То казался неправдоподобным образ героя, то хотелось переписать все реплики. Мой внутренний филолог был удручен, а педагогу хотелось все поправить. То есть мое отношение к этим повестям правильнее всего было бы охарактеризовать так: к этим очень хорошим идеям и сюжетам (а они впечатлили, правда!) еще бы твердую руку, умение писать – слышать то, что написано, попадать в возраст стилистически и ритмически.
Несколько раз примеряла на себя роль критика: сесть с карандашом и наковырять неловкости, неточности и неблагозвучия – описать их, разобрать достоинства и недостатки текстов. И каждый раз понимала, что не могу.
Не могу по многим причинам:
1. Мне неинтересно это делать.
2. У меня нет никакой уверенности, что я права.

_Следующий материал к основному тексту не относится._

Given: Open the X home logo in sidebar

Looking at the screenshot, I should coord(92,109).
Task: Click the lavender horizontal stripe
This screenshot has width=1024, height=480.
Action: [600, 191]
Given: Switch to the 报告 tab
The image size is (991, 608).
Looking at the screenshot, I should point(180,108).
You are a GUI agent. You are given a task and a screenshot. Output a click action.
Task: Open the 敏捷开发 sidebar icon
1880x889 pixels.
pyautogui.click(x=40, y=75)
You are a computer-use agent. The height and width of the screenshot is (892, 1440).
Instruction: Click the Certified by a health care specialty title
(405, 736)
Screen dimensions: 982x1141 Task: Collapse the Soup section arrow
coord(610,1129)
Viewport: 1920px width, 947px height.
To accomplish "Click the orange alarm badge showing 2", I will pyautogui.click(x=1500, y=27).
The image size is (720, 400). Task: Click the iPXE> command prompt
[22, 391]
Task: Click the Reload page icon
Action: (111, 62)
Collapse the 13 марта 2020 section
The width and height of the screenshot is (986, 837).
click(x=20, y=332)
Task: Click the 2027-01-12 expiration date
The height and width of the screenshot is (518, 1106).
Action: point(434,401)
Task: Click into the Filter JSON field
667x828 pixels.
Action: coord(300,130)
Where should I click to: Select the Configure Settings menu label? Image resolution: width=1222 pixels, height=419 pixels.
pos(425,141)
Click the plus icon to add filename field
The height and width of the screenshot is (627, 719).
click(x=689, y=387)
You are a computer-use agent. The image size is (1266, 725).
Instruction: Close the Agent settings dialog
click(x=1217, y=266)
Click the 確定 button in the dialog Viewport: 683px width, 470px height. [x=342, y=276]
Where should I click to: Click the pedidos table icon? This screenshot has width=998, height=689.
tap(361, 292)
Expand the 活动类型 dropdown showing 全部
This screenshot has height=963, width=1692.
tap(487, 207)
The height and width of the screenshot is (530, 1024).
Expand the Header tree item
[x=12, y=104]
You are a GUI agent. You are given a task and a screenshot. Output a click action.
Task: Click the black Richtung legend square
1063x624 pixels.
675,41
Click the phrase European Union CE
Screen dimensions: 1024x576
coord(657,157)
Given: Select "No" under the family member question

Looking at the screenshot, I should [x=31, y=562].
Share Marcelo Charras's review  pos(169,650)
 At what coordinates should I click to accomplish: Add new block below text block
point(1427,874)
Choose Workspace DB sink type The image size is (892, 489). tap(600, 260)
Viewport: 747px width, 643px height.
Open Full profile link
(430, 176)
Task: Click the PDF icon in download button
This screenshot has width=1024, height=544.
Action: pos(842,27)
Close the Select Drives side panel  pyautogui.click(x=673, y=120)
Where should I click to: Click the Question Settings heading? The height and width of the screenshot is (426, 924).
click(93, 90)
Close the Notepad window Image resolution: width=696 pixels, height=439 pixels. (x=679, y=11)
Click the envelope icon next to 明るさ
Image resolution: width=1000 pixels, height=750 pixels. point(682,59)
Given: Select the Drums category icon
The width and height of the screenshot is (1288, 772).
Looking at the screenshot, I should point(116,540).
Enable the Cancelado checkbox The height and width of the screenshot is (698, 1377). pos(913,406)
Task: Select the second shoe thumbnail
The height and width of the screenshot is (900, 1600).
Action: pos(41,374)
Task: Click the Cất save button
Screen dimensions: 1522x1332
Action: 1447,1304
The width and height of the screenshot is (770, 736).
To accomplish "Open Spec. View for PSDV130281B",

3. Мои знания о чтении, устройстве современного литературного процесса говорят о том, что нет и не может быть одного «правильного» мнения о произведении.
Например, я думаю, что подростки так не говорят… но я не слышала всех подростков: писатель может опираться на свой опыт. Да и нет такого закона, чтобы литературный герой обязательно разговаривал как живой человек.
Например, я думаю, что написанное так подростки не будут читать, но у меня нет данных – будут или не будут. Есть смутные сомнения: то, что мне кажется неискренним и излишне морализаторским, подростку таким не покажется – это именно то, что ему нужно. Или то, что для него не имеет значения.
Остается только один аргумент – педагогический: мои знания, вкус, читательский опыт – это то, на что можно и нужно ориентироваться, чтобы создать произведение, по-настоящему полезное подростку: тематически, эстетически и т. п.
Но из этой позиции за последние десять лет я себя окончательно вытащила – неинтересно, неконструктивно и приводит в тупик. Автор пишет так, как он может, читатель читает то, что ему сегодня нужно прочитать, и замечает только то, что «о нем» в этом произведении, а исследователю остается изучать процесс: что же именно пишут, что читают, оставляя за собой право на личные читательские пристрастия и игру ума.
Оставим критику.
Как показывают события последнего времени, попытки судить о современной литературе в условиях сложного устройства культуры XXI века оборачиваются провалом.